THE TASK:
Check every line in the listing below for "Switch". Copy the ones where it occurs.

GIVEN RECORDS:
● ● ●

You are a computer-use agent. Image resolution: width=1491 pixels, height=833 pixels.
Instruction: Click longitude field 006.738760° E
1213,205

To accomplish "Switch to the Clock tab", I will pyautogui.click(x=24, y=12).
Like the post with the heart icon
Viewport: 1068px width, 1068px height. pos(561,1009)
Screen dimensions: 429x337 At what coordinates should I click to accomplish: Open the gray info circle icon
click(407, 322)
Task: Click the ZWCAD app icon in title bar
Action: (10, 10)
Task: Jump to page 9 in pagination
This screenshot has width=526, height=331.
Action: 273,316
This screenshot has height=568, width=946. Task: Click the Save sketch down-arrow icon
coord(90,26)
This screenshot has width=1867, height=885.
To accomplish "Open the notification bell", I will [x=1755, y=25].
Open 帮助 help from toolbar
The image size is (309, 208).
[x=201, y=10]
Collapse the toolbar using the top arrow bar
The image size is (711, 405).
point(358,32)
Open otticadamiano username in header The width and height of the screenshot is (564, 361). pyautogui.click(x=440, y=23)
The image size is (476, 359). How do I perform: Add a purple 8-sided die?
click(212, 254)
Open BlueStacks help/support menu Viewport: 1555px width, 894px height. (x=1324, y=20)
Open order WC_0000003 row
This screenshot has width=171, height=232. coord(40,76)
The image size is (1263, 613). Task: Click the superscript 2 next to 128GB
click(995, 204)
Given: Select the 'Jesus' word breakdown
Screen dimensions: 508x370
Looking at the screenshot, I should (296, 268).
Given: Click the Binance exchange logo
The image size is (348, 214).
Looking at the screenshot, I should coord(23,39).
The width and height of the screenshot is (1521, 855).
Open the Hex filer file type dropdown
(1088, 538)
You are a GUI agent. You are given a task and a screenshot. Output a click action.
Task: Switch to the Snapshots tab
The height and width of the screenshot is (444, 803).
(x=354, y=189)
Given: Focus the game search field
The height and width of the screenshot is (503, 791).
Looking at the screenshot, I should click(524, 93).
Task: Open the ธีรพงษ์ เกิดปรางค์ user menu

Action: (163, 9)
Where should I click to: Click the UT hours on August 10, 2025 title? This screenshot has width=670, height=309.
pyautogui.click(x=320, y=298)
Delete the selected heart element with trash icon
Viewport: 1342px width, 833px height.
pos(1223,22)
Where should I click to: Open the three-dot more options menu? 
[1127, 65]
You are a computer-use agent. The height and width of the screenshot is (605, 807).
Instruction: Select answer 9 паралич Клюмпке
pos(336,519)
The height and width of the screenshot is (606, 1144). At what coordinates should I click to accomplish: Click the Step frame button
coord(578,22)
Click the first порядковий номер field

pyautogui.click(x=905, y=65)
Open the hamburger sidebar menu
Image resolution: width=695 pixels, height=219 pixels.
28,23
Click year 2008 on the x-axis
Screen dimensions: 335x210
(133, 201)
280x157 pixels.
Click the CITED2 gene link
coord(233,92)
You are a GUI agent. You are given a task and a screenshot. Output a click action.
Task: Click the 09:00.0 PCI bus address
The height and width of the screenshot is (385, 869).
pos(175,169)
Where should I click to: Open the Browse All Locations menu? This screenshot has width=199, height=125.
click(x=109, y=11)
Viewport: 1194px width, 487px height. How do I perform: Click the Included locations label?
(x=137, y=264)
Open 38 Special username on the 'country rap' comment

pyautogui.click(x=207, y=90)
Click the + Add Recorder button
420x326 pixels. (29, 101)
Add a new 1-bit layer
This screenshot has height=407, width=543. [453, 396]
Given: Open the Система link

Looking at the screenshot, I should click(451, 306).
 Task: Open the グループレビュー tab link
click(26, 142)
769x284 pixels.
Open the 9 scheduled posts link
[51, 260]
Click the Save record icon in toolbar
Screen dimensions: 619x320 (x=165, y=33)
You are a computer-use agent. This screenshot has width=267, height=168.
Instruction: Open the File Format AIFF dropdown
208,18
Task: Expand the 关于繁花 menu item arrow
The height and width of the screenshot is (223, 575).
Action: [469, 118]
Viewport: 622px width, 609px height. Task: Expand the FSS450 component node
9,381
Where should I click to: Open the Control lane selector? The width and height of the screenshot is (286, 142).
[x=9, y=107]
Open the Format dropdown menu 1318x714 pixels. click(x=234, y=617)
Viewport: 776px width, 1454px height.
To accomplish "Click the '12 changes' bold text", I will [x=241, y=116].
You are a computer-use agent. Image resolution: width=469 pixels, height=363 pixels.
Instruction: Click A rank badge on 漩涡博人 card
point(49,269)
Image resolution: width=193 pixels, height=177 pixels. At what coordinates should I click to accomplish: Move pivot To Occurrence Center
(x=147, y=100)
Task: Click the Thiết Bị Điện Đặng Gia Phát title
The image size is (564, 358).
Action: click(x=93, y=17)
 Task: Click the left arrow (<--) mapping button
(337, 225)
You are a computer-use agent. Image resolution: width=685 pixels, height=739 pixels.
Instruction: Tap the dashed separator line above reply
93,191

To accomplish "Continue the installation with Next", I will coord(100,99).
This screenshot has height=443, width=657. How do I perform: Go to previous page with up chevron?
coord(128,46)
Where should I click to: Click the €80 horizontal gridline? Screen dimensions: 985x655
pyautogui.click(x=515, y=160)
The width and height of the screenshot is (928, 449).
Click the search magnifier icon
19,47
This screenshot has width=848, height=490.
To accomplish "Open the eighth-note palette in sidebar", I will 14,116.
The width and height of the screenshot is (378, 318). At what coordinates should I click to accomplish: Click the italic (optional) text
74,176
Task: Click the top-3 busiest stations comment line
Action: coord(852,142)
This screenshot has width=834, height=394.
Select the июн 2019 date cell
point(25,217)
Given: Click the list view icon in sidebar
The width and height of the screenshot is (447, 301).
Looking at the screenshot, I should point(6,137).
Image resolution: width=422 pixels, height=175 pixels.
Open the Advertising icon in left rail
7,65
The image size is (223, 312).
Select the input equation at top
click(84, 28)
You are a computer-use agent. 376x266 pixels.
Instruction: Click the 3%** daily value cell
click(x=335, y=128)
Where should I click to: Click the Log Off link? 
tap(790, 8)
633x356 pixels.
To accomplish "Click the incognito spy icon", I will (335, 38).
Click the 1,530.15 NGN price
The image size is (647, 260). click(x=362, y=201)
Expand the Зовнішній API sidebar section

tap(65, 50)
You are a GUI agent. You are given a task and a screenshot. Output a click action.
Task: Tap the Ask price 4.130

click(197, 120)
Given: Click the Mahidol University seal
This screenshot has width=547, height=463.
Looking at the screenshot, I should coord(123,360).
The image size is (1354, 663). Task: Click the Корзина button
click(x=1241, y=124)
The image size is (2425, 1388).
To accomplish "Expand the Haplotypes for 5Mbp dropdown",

● ● ●

SOLUTION FOR THIS EXERCISE:
To accomplish "Switch to the Clock tab", I will pyautogui.click(x=24, y=12).
Task: Switch to the Snapshots tab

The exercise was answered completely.